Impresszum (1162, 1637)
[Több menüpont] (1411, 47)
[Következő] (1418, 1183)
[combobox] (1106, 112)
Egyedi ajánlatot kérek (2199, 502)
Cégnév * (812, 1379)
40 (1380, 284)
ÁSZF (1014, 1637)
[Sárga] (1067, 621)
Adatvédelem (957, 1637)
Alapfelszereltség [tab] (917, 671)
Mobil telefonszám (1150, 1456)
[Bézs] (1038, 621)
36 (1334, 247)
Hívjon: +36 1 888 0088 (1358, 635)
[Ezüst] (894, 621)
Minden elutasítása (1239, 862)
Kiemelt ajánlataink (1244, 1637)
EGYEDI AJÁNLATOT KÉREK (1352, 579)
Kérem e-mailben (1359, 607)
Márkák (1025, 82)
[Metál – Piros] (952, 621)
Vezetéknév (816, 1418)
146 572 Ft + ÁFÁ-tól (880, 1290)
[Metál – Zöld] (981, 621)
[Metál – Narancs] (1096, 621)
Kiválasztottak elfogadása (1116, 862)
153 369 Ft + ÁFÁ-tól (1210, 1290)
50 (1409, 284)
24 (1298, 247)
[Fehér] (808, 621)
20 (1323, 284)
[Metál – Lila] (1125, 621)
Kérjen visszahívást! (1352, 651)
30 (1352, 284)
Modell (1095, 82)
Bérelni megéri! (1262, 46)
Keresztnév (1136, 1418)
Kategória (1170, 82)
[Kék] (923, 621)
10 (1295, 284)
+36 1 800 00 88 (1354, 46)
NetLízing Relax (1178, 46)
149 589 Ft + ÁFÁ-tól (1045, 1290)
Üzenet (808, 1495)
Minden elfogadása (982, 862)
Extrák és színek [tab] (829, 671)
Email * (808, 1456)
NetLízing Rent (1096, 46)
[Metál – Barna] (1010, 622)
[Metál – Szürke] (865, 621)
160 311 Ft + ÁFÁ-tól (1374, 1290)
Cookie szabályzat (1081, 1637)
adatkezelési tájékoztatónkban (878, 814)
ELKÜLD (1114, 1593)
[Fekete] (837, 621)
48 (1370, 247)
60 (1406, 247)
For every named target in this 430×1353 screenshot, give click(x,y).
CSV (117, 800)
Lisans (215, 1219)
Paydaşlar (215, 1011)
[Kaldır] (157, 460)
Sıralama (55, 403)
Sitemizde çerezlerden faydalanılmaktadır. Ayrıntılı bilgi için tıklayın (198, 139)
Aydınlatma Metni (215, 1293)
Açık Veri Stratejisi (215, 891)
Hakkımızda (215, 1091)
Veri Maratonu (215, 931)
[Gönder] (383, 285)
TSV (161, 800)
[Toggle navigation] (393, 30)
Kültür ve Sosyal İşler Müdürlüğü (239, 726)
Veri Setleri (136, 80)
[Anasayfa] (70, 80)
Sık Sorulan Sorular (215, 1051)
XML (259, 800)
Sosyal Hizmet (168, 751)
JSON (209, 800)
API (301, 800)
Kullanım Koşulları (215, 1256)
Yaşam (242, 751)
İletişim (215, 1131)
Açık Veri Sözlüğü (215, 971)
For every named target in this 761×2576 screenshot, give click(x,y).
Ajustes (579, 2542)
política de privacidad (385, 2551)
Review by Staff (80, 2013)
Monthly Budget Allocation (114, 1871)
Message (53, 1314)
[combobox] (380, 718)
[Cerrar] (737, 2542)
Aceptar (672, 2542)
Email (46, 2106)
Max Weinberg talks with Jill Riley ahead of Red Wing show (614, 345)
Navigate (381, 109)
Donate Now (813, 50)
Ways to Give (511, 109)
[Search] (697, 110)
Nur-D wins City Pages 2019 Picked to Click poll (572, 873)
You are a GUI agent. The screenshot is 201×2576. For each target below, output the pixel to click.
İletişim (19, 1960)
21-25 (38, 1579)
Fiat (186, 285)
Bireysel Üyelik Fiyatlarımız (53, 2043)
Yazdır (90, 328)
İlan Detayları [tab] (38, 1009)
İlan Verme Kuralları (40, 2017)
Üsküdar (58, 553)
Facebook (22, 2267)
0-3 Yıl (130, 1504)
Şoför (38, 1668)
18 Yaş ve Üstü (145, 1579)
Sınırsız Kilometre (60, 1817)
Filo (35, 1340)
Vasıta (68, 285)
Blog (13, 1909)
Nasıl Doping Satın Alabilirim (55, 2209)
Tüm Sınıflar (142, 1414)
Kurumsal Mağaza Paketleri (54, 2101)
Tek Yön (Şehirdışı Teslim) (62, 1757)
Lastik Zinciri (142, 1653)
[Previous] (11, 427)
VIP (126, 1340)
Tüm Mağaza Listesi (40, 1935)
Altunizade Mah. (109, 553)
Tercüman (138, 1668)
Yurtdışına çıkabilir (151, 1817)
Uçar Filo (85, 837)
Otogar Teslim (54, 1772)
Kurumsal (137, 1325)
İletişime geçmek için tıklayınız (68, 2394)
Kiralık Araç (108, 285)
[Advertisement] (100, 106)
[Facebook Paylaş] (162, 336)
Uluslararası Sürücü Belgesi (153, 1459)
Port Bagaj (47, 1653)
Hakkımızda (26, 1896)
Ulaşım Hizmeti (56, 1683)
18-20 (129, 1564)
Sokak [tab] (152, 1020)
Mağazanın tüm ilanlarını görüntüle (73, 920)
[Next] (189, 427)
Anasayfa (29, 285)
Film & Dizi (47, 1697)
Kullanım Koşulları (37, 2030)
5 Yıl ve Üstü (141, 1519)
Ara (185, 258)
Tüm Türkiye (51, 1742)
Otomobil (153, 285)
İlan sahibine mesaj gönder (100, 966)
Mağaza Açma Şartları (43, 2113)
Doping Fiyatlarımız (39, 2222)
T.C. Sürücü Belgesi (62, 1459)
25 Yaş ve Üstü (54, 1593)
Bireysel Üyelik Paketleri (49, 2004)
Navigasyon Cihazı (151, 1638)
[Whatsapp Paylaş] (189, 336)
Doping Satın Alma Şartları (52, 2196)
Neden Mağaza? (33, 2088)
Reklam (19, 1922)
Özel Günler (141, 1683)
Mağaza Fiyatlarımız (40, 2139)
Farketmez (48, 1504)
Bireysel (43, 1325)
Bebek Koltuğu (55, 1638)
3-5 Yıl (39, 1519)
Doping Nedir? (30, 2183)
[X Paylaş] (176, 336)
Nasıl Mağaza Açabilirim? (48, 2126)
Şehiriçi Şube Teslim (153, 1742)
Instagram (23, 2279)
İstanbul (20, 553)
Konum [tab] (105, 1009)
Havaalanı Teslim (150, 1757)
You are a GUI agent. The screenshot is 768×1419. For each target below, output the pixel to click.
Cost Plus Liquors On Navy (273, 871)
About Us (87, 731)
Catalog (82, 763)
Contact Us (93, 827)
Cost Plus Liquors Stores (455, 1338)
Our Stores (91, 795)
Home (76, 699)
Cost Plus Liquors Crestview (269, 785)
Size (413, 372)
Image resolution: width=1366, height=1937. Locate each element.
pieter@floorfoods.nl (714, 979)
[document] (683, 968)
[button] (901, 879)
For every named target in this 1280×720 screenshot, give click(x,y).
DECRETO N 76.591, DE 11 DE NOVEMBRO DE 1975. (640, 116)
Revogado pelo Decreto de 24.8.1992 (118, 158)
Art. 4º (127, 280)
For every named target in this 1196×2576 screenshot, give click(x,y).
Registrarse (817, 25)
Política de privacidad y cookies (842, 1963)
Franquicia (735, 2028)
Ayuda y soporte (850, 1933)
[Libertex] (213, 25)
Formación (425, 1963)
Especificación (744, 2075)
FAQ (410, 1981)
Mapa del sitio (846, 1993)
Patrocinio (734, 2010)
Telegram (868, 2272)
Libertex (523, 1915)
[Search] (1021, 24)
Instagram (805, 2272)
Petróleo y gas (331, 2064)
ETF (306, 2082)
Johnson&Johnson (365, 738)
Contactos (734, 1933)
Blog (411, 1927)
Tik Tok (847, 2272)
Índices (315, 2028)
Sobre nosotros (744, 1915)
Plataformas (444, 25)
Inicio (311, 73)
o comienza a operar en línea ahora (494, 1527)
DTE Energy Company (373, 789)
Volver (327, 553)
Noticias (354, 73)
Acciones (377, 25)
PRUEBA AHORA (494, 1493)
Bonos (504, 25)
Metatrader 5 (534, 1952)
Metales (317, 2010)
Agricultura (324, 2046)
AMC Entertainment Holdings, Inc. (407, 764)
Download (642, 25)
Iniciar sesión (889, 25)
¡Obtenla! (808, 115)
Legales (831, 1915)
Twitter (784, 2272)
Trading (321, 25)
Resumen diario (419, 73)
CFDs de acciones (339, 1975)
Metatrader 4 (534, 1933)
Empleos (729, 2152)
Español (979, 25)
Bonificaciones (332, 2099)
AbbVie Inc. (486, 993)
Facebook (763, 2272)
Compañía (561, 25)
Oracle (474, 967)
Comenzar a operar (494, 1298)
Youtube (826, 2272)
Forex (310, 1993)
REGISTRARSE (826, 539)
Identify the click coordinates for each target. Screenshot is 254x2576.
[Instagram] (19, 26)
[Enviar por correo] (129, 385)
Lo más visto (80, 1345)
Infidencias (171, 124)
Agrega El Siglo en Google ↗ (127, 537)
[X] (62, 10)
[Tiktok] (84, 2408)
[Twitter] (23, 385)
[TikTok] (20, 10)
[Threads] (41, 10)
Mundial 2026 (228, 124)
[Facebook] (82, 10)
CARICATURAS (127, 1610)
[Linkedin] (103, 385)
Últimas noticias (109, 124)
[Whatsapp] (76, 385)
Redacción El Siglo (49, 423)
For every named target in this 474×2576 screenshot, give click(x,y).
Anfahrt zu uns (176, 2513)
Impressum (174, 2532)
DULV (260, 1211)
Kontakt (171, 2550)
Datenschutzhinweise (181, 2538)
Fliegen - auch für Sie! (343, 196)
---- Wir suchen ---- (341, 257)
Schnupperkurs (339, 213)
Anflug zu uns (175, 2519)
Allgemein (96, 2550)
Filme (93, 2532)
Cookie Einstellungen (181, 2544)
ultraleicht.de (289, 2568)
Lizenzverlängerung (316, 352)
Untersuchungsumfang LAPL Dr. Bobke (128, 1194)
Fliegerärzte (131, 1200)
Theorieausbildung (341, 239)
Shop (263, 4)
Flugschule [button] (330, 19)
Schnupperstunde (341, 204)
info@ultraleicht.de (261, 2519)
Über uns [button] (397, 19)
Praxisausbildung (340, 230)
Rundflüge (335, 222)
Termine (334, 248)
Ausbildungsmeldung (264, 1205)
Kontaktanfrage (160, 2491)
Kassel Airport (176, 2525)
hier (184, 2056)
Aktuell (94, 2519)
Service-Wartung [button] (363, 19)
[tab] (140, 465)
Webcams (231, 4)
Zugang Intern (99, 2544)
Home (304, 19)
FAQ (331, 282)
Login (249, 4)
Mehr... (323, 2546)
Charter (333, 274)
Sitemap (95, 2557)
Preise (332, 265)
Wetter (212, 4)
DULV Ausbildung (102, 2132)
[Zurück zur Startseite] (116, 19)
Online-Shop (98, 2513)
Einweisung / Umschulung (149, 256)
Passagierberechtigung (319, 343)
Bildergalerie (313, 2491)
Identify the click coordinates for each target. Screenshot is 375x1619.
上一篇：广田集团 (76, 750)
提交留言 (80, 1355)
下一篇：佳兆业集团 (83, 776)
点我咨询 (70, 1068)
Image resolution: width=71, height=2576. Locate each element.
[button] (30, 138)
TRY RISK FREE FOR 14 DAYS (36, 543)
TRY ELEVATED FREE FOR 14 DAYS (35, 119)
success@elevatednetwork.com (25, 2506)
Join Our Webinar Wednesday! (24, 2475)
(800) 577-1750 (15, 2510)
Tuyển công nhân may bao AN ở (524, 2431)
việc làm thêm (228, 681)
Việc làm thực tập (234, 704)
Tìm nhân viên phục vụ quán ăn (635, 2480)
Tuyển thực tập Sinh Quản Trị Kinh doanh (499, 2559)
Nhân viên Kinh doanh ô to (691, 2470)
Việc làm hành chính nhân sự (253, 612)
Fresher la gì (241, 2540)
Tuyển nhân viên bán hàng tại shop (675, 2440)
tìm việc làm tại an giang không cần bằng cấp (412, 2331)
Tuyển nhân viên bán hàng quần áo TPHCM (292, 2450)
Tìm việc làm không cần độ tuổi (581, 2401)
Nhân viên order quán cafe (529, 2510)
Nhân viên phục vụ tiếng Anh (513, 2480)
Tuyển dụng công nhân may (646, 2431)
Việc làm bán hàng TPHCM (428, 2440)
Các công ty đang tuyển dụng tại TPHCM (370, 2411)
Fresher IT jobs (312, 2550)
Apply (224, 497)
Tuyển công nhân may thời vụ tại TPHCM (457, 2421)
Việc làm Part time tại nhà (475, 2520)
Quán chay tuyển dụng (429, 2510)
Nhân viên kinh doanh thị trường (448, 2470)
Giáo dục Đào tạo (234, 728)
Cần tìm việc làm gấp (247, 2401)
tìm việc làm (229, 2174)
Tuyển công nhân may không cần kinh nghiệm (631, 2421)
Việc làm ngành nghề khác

=-=-=

Assigned task: For the word "Üyelik", count the lines of the data that contain it and state only that count.

Solution: 2